Problem description: Each line of the material must reappear unchanged in the answer.

Data section:
┄┄┄┄┄┄┄┄┄┄
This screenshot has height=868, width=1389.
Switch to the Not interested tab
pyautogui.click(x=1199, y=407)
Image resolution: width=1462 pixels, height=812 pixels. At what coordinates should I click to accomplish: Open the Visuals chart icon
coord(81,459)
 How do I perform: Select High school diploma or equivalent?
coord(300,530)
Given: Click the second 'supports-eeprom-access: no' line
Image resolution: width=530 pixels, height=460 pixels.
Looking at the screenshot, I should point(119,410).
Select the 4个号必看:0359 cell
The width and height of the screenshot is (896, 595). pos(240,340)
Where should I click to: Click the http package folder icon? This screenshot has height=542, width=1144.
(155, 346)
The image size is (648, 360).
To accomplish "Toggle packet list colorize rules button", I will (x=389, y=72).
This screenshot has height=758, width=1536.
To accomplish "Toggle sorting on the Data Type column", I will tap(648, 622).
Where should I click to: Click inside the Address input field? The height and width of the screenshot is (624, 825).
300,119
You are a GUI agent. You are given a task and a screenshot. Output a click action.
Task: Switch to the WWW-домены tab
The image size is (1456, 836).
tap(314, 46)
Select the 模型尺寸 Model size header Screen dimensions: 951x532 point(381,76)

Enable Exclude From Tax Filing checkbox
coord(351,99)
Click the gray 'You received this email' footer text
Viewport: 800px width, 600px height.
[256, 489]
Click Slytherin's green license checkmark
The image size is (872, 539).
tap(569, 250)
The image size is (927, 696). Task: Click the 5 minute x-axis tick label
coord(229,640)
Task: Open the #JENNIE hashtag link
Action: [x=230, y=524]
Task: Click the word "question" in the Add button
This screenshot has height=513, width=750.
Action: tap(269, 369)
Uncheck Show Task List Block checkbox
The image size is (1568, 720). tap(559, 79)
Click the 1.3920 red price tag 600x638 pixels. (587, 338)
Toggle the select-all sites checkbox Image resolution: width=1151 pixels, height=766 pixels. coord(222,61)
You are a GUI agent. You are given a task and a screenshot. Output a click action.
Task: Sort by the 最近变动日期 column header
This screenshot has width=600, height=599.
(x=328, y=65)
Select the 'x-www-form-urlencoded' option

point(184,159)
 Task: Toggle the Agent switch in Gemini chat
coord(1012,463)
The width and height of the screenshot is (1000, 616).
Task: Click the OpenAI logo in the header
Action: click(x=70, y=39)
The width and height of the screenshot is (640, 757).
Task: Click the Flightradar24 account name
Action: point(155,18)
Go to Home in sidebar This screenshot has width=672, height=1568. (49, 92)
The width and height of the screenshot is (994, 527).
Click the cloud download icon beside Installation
┄┄┄┄┄┄┄┄┄┄
Completed exercise:
This screenshot has height=868, width=1389.
Switch to the Not interested tab
pyautogui.click(x=1199, y=407)
Image resolution: width=1462 pixels, height=812 pixels. At what coordinates should I click to accomplish: Open the Visuals chart icon
coord(81,459)
 How do I perform: Select High school diploma or equivalent?
coord(300,530)
Given: Click the second 'supports-eeprom-access: no' line
Image resolution: width=530 pixels, height=460 pixels.
Looking at the screenshot, I should point(119,410).
Select the 4个号必看:0359 cell
The width and height of the screenshot is (896, 595). pos(240,340)
Where should I click to: Click the http package folder icon? This screenshot has height=542, width=1144.
(155, 346)
The image size is (648, 360).
To accomplish "Toggle packet list colorize rules button", I will (x=389, y=72).
This screenshot has height=758, width=1536.
To accomplish "Toggle sorting on the Data Type column", I will tap(648, 622).
Where should I click to: Click inside the Address input field? The height and width of the screenshot is (624, 825).
300,119
You are a GUI agent. You are given a task and a screenshot. Output a click action.
Task: Switch to the WWW-домены tab
The image size is (1456, 836).
tap(314, 46)
Select the 模型尺寸 Model size header Screen dimensions: 951x532 point(381,76)

Enable Exclude From Tax Filing checkbox
coord(351,99)
Click the gray 'You received this email' footer text
Viewport: 800px width, 600px height.
[256, 489]
Click Slytherin's green license checkmark
The image size is (872, 539).
tap(569, 250)
The image size is (927, 696). Task: Click the 5 minute x-axis tick label
coord(229,640)
Task: Open the #JENNIE hashtag link
Action: [x=230, y=524]
Task: Click the word "question" in the Add button
This screenshot has height=513, width=750.
Action: tap(269, 369)
Uncheck Show Task List Block checkbox
The image size is (1568, 720). tap(559, 79)
Click the 1.3920 red price tag 600x638 pixels. (587, 338)
Toggle the select-all sites checkbox Image resolution: width=1151 pixels, height=766 pixels. coord(222,61)
You are a GUI agent. You are given a task and a screenshot. Output a click action.
Task: Sort by the 最近变动日期 column header
This screenshot has width=600, height=599.
(x=328, y=65)
Select the 'x-www-form-urlencoded' option

point(184,159)
 Task: Toggle the Agent switch in Gemini chat
coord(1012,463)
The width and height of the screenshot is (1000, 616).
Task: Click the OpenAI logo in the header
Action: click(x=70, y=39)
The width and height of the screenshot is (640, 757).
Task: Click the Flightradar24 account name
Action: point(155,18)
Go to Home in sidebar This screenshot has width=672, height=1568. (49, 92)
The width and height of the screenshot is (994, 527).
Click the cloud download icon beside Installation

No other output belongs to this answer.